Reproduce word for word the lines that open with the very first line and close with the line containing "(1436, 134)", including both of those lines.

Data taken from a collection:
________________

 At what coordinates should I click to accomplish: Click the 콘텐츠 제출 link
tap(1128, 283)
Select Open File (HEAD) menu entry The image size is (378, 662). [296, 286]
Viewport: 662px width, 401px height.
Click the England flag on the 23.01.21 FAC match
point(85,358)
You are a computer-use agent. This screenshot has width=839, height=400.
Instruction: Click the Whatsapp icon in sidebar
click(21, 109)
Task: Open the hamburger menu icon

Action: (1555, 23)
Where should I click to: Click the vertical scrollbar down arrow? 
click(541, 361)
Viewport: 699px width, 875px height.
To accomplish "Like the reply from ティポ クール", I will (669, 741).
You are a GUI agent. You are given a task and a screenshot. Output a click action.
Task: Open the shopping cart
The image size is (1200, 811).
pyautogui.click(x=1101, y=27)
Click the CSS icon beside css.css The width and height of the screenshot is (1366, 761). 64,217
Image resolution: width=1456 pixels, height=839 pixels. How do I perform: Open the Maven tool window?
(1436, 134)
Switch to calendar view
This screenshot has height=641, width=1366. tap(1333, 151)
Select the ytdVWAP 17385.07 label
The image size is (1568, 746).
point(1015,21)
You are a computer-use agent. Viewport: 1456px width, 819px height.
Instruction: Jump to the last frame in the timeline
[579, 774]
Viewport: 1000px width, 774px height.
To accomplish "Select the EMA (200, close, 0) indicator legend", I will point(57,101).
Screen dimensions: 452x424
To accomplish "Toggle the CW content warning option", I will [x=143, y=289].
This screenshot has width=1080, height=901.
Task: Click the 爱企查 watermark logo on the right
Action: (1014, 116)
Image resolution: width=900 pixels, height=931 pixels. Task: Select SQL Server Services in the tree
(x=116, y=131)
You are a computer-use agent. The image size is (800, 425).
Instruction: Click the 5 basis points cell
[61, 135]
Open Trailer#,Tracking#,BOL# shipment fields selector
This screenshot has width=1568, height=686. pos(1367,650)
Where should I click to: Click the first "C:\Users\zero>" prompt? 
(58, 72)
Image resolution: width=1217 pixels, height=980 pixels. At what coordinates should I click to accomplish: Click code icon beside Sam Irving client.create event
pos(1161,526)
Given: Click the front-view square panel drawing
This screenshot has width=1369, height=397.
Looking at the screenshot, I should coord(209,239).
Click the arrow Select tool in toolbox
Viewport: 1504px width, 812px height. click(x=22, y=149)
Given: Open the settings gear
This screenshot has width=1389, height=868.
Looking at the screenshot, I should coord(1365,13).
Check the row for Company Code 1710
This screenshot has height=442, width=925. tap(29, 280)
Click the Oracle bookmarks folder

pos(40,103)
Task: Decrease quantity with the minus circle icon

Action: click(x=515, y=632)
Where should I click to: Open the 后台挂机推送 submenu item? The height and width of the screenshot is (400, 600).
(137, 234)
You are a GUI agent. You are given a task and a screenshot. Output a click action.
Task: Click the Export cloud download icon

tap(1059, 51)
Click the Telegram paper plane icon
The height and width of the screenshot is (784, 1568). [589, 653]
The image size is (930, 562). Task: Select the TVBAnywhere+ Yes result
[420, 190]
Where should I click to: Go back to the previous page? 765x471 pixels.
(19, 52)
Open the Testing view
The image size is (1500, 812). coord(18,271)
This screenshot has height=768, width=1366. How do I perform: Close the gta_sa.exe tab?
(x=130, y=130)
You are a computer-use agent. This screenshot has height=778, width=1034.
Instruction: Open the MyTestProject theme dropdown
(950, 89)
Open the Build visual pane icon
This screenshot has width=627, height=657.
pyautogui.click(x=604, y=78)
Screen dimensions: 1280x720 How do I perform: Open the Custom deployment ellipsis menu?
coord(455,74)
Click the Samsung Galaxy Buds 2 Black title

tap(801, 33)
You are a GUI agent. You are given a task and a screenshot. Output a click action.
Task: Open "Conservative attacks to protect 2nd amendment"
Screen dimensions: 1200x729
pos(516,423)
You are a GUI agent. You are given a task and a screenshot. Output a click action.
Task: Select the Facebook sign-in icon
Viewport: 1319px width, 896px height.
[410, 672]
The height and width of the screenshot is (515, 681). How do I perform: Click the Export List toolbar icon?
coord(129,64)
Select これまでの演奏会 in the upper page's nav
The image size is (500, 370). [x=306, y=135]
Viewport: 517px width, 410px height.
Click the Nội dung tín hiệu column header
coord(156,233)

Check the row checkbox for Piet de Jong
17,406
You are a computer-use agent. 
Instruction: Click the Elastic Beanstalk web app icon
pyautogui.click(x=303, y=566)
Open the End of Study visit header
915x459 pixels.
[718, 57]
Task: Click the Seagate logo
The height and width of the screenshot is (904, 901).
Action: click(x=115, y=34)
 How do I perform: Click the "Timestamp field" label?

________________

FULL SOLUTION |
 At what coordinates should I click to accomplish: Click the 콘텐츠 제출 link
tap(1128, 283)
Select Open File (HEAD) menu entry The image size is (378, 662). [296, 286]
Viewport: 662px width, 401px height.
Click the England flag on the 23.01.21 FAC match
point(85,358)
You are a computer-use agent. This screenshot has width=839, height=400.
Instruction: Click the Whatsapp icon in sidebar
click(21, 109)
Task: Open the hamburger menu icon

Action: (1555, 23)
Where should I click to: Click the vertical scrollbar down arrow? 
click(541, 361)
Viewport: 699px width, 875px height.
To accomplish "Like the reply from ティポ クール", I will (669, 741).
You are a GUI agent. You are given a task and a screenshot. Output a click action.
Task: Open the shopping cart
The image size is (1200, 811).
pyautogui.click(x=1101, y=27)
Click the CSS icon beside css.css The width and height of the screenshot is (1366, 761). 64,217
Image resolution: width=1456 pixels, height=839 pixels. How do I perform: Open the Maven tool window?
(1436, 134)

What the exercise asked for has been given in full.